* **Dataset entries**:
=-=-=-=-=
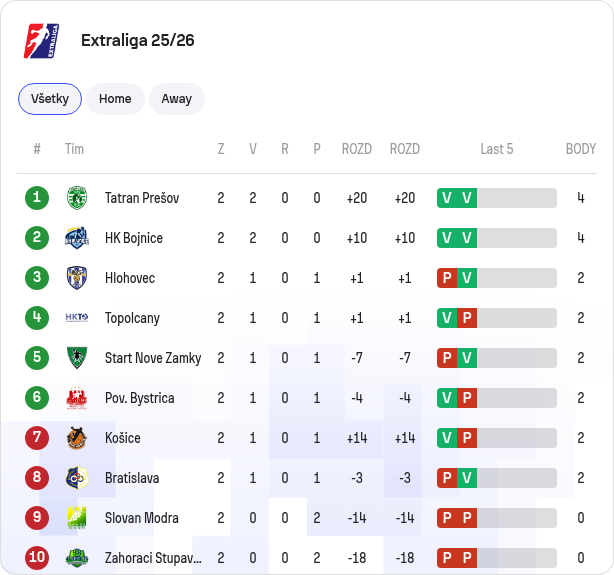614x575 pixels.
Task: Open the Zahoraci Stupava team link
Action: coord(153,558)
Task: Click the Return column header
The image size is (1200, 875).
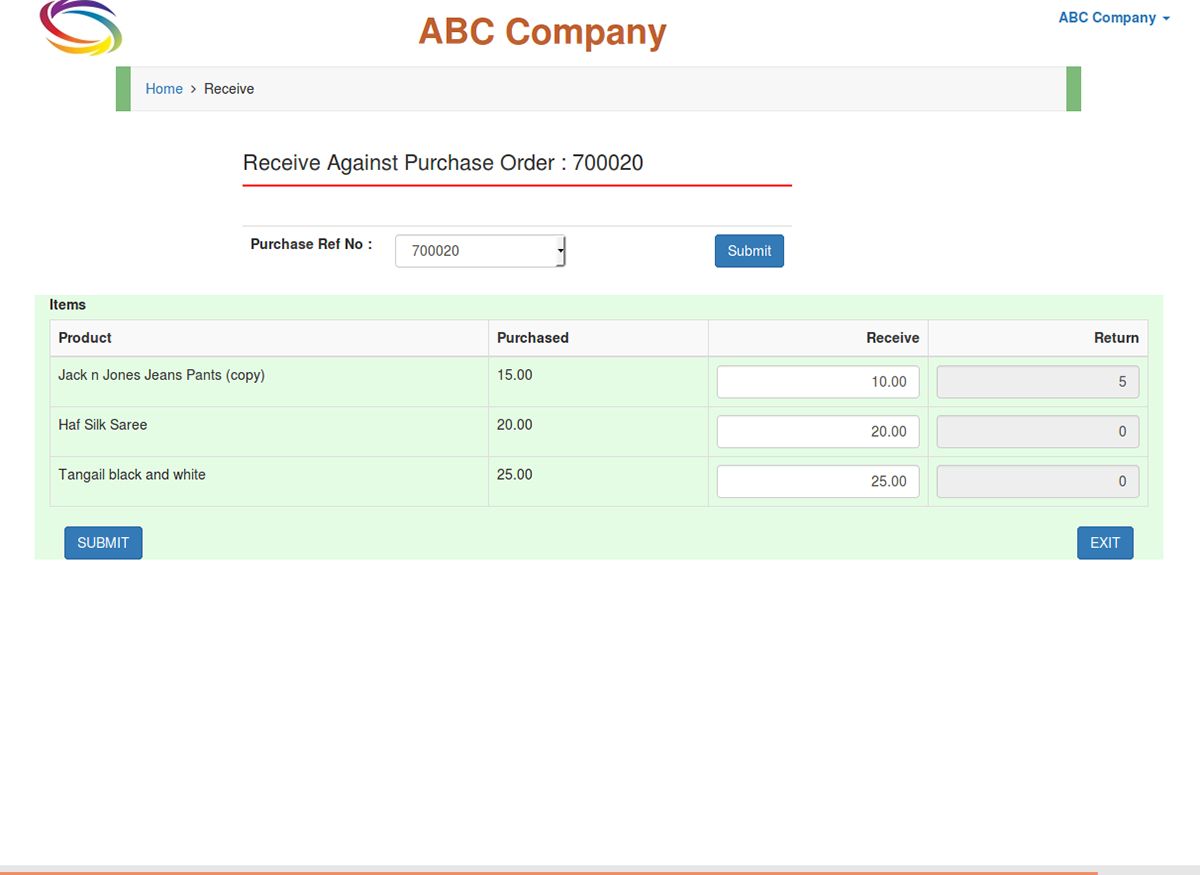Action: (1116, 338)
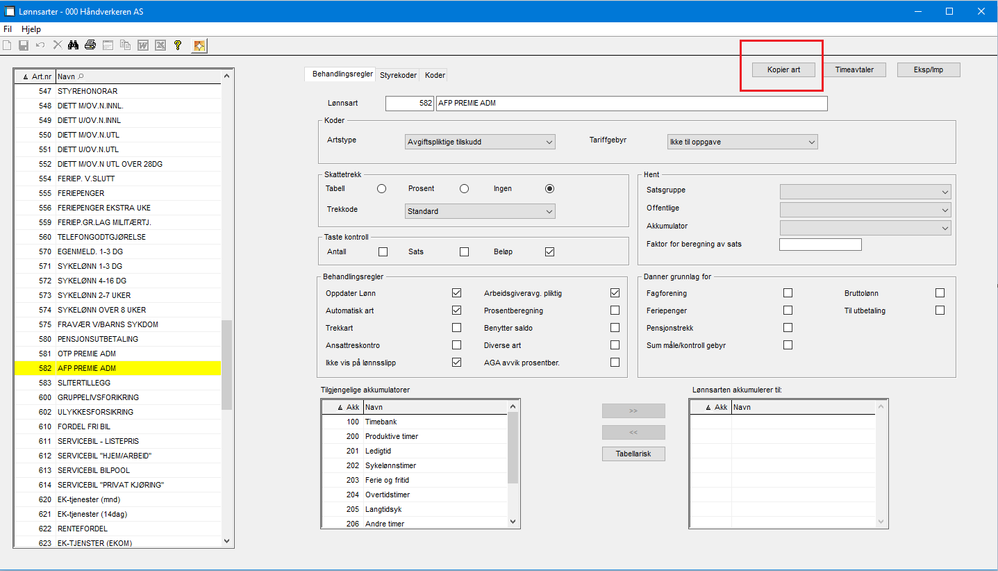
=-=-=-=-=
* **The task**: All lines between the one that contains "Task: Click the Return column header" and the end of the records above, both included, are to be returned exactly as they stand, except for pictures, which are omitted.

* **Answer box**:
Task: Click the Return column header
The image size is (1200, 875).
Action: (1116, 338)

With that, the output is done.